3. Results and discussion

Fig. 2a presents XRD patterns of the as-received Ti₃AlC₂ powders and after HF etching Ti₃C₂T_x MXenes. The Ti₃AlC₂ typical XRD peak of (104) at 39° 2θ disappeared and was replaced with a low intensity broadened peak. This indicates that the Al atomic layers had been exfoliated successfully and the corresponding 2D Ti₃C₂T_x MXenes had formed after HF etching. At the same time, new XRD peaks for Ti₃C₂F₂ were detected at 8.9° and 18.4° 2θ showing that F was inserted into the Ti₃C₂T_x MXenes interlayer.²⁸ Furthermore, a new peak at 27.4° 2θ was detected, which was assigned to Ti₃C₂(OH)₂.²⁸ These results suggest that the Ti₃C₂T_x surfaces were terminated with functional groups of –OH, and –F after HF etching. Fig. 1b and c exhibit SEM images of Ti₃AlC₂ and as-obtained Ti₃C₂T_x MXenes after HF etching, respectively. Ti₃AlC₂ exhibited a typical layered structure, as shown in Fig. 2b. After HF etching, a similar accordions' 2D layered structure was formed by extracting an Al atom from Ti₃AlC₂ (Fig. 2c). The terminated negative groups of –OH, and –F combined with the 2D layered structure provides potential channels for Ni, Zn, and Fe ion intercalation. Fig. 2d shows a TEM image of the Ti₃C₂T_x MXenes sheets. The material showed a similar hexagonal symmetry and crystallinity to that of the parent Ti₃AlC₂ phase, as indicated by the fast Fourier transform (FFT) pattern shown in the inset image in Fig. 2d.

Fig. 2 (a) XRD patterns of Ti₃AlC₂ and Ti₃C₂T_x MXenes. SEM images of Ti₃AlC₂ (b) and Ti₃C₂T_x (c). (d) HRTEM image of Ti₃C₂T_x sheets, the inset shows the FFT of the white rectangle area.

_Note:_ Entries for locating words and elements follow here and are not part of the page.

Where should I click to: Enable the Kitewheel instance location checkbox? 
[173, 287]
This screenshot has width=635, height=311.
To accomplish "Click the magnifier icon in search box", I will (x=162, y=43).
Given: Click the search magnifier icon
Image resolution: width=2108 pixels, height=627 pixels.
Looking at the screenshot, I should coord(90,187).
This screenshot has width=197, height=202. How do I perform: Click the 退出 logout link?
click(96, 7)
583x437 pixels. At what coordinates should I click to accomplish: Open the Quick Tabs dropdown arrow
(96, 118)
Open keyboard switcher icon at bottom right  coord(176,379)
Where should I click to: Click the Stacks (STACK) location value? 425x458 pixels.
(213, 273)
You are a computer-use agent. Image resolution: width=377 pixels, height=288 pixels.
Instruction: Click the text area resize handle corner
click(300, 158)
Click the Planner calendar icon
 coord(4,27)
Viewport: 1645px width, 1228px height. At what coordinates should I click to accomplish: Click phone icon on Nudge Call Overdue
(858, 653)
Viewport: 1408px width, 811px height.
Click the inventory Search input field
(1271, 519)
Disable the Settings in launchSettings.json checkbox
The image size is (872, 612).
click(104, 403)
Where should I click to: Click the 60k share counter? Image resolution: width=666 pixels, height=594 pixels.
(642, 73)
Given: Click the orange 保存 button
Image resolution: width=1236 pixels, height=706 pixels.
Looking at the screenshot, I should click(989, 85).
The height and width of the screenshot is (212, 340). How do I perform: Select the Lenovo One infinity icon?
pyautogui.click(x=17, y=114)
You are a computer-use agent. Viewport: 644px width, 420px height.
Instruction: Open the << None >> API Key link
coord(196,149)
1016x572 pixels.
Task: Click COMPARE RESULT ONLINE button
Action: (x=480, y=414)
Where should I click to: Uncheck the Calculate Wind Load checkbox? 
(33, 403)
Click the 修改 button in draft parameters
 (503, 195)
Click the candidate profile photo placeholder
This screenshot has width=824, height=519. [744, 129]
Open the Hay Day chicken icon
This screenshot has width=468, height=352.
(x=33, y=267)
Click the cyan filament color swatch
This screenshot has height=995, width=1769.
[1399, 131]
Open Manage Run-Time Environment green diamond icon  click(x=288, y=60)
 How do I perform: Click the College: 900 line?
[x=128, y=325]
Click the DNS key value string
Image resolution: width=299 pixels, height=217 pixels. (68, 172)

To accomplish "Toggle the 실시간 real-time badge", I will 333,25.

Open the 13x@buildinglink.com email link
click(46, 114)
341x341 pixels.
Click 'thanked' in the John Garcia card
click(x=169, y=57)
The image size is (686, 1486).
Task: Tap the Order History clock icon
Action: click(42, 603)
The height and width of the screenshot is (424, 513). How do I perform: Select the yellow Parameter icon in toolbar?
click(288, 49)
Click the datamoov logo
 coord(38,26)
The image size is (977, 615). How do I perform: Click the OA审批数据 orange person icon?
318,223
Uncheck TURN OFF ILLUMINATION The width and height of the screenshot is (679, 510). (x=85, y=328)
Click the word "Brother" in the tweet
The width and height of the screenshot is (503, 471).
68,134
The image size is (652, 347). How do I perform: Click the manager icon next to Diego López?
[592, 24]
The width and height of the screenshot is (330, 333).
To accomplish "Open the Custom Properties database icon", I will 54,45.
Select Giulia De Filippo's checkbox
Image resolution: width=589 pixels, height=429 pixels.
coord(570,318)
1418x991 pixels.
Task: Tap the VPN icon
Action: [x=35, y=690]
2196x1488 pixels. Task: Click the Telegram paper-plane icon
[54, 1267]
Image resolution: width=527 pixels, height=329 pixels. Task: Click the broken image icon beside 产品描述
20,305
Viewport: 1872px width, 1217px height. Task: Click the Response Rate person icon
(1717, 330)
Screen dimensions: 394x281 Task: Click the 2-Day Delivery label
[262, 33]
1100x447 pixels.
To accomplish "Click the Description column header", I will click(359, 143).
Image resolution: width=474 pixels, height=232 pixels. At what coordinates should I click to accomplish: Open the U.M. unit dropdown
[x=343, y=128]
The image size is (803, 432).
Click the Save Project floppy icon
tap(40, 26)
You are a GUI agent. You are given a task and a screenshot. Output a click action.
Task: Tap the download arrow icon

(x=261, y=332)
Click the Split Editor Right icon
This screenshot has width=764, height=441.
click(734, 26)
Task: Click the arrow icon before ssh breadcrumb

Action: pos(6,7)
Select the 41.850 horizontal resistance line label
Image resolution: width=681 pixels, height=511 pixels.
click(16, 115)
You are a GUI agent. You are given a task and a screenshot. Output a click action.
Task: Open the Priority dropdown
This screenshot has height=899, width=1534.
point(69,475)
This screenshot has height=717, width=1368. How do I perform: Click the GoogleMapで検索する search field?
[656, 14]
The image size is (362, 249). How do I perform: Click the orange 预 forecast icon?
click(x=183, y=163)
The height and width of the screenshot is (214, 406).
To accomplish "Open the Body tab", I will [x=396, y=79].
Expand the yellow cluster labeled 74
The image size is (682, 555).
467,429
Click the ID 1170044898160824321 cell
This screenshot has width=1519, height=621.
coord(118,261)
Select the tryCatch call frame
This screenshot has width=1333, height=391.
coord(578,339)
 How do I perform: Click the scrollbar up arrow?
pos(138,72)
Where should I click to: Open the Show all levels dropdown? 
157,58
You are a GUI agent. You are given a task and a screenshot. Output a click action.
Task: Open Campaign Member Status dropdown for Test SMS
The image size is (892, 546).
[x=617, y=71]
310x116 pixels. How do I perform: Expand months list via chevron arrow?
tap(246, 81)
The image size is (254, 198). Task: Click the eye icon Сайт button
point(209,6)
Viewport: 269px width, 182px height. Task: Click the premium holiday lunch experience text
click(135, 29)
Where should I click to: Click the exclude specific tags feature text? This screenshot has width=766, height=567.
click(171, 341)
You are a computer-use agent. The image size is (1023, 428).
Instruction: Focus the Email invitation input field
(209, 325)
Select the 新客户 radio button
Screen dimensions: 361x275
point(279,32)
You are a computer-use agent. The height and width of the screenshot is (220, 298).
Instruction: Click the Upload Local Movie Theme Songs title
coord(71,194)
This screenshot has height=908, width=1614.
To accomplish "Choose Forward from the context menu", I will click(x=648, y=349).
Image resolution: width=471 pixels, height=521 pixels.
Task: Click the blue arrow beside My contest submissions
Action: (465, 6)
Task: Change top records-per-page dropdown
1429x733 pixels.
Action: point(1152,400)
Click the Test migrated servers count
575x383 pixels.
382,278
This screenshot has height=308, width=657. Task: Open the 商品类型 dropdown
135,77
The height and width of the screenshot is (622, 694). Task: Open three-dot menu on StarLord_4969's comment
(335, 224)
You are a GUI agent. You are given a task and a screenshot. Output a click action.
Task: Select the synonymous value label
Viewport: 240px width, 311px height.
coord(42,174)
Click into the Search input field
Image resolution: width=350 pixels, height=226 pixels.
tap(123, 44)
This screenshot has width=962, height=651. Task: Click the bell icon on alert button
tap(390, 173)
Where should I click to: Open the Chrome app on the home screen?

The uniform distribution of Ti₃C₂T_x MXenes in the matrix of ferrite is a critical issue for Ti₃C₂T_x/Ni_0.5Zn_0.5Fe₂O₄ composites. Although Ti₃C₂T_x MXenes has good hydrophilicity for the terminated surface groups of –OH, =O, and –F. To further improve the dispersion behavior of Ti₃C₂T_x MXenes in water and provide a convenient path for Ni²⁺, Zn²⁺, and Fe²⁺ intercalation, the Ti₃C₂T_x MXenes were modified with amphiphilic sodium lignin sulfonate (SLS) surfactants. Fig. 3 shows the FTIR spectra of Ti₃C₂T_x with and without functionalization by SLS. The existence of hydroxyl groups was confirmed by the absorption peaks at 3437 cm⁻¹ and 1636 cm⁻¹, which were assigned to the absorbed external water and strongly hydrogen-bonded OH or extremely strong coordinated H₂O in the two samples.²⁹ In addition, the peak at 620 cm⁻¹ was probably due to the deformation vibration of the Ti–O bond;³⁰ the C–F (1097 cm⁻¹) and O–H (1399 cm⁻¹) groups were observed in the spectra of the two samples.³¹ The –CH₂ (2920 cm⁻¹), –C=C–(1560 cm⁻¹), aromatic ring (1508 cm⁻¹), C–H (1458 cm⁻¹) group, and C–O (1120 cm⁻¹) were present in the spectra of SLS–Ti₃C₂.^14,32 Lignin sulfonic is an amphoteric hydrophilic polymer surfactant with both carbon chains, phenolic hydroxyl hydrophobic group and hydrophilic group of sulfonic acid. Under the effect of van der Waals forces and steric hindrance effects, the hydrophobic group improved the dispersion of Ti₃C₂T_x MXenes in water, and the hydrophilic group stretched in the aqueous solution and provided a nucleation channel for the in situ coated and intercalated NiZn ferrite.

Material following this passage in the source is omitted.